Required work ->
Every line holding the string "Prep" should be copied from the listing.
::::::::
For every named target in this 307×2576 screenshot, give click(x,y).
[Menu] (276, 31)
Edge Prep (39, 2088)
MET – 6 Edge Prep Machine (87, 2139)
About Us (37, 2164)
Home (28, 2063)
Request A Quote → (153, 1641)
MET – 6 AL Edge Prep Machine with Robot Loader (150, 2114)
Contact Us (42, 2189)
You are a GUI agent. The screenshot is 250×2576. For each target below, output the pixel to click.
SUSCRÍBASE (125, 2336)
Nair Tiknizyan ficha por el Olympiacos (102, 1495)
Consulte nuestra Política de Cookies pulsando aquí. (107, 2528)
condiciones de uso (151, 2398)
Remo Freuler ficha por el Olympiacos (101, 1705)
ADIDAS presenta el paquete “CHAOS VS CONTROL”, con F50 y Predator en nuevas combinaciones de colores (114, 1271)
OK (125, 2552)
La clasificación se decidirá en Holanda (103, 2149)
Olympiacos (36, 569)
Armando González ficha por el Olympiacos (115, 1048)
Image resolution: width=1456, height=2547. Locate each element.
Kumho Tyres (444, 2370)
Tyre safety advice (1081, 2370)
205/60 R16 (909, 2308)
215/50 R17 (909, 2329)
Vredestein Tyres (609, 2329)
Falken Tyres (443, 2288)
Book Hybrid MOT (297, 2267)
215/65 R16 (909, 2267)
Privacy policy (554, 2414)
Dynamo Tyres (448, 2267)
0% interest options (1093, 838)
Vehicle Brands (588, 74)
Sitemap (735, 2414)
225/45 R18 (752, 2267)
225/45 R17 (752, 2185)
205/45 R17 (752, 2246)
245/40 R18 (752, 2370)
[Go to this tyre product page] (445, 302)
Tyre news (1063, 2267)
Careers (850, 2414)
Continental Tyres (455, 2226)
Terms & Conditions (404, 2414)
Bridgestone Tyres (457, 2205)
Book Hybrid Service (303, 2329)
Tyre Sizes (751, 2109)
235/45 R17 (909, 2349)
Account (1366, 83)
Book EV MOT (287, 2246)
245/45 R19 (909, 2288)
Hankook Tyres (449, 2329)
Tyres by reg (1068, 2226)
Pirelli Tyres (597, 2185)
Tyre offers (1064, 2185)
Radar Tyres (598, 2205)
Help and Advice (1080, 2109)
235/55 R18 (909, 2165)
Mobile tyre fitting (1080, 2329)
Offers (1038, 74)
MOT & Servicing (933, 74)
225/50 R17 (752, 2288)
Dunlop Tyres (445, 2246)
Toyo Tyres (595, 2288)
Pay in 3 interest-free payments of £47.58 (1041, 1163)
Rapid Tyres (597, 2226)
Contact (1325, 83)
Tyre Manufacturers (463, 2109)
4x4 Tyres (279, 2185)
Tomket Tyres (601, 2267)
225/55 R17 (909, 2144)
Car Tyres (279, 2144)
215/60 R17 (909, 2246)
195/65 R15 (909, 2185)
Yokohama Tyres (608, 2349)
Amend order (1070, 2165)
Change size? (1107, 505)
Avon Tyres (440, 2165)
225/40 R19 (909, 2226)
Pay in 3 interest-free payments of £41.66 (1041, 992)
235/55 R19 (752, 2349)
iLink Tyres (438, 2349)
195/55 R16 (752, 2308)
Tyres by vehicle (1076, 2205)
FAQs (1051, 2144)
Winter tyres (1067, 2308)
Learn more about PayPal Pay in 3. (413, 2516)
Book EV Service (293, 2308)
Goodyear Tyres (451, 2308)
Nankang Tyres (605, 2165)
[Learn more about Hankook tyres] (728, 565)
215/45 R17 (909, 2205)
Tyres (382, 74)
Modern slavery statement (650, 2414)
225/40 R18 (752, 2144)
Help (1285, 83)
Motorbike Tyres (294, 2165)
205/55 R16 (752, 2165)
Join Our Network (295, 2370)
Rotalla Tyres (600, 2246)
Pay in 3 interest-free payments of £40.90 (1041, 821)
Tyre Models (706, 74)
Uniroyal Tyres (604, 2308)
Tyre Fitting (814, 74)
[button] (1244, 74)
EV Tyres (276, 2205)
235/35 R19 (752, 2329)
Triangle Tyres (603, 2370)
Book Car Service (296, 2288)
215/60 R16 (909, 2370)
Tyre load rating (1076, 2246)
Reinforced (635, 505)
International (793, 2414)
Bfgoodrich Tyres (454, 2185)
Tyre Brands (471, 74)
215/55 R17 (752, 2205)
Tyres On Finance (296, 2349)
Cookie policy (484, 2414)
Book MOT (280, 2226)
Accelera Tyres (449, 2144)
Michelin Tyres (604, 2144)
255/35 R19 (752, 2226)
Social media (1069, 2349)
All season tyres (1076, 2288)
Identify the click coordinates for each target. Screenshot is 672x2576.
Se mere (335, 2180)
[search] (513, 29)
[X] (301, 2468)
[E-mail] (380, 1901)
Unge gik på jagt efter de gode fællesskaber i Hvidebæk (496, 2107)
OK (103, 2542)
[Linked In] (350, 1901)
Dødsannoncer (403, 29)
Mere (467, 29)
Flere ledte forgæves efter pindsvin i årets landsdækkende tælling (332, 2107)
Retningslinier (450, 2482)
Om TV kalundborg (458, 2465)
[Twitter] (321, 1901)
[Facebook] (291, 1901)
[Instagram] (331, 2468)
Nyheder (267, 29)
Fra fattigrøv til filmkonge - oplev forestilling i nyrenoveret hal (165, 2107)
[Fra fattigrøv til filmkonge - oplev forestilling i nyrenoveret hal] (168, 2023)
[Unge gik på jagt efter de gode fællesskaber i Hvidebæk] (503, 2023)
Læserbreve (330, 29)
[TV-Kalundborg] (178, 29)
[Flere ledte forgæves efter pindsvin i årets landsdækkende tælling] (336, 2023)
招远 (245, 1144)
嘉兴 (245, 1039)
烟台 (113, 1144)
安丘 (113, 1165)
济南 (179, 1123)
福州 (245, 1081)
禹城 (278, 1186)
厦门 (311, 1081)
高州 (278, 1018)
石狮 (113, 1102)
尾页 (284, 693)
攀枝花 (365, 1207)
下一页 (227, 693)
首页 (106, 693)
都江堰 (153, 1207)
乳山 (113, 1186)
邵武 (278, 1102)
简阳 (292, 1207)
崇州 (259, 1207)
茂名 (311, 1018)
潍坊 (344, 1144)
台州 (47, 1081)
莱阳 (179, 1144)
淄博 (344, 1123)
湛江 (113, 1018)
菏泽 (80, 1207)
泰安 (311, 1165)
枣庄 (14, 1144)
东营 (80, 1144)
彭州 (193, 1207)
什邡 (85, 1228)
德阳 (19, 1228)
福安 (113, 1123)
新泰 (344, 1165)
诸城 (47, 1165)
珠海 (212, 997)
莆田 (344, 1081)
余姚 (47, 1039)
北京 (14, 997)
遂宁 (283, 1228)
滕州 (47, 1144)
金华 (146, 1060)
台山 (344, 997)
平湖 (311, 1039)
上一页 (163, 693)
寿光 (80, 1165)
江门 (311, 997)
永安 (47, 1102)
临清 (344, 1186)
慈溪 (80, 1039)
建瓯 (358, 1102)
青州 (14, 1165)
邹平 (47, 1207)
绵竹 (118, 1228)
::::::::
Answer ->
Edge Prep (39, 2088)
MET – 6 Edge Prep Machine (87, 2139)
MET – 6 AL Edge Prep Machine with Robot Loader (150, 2114)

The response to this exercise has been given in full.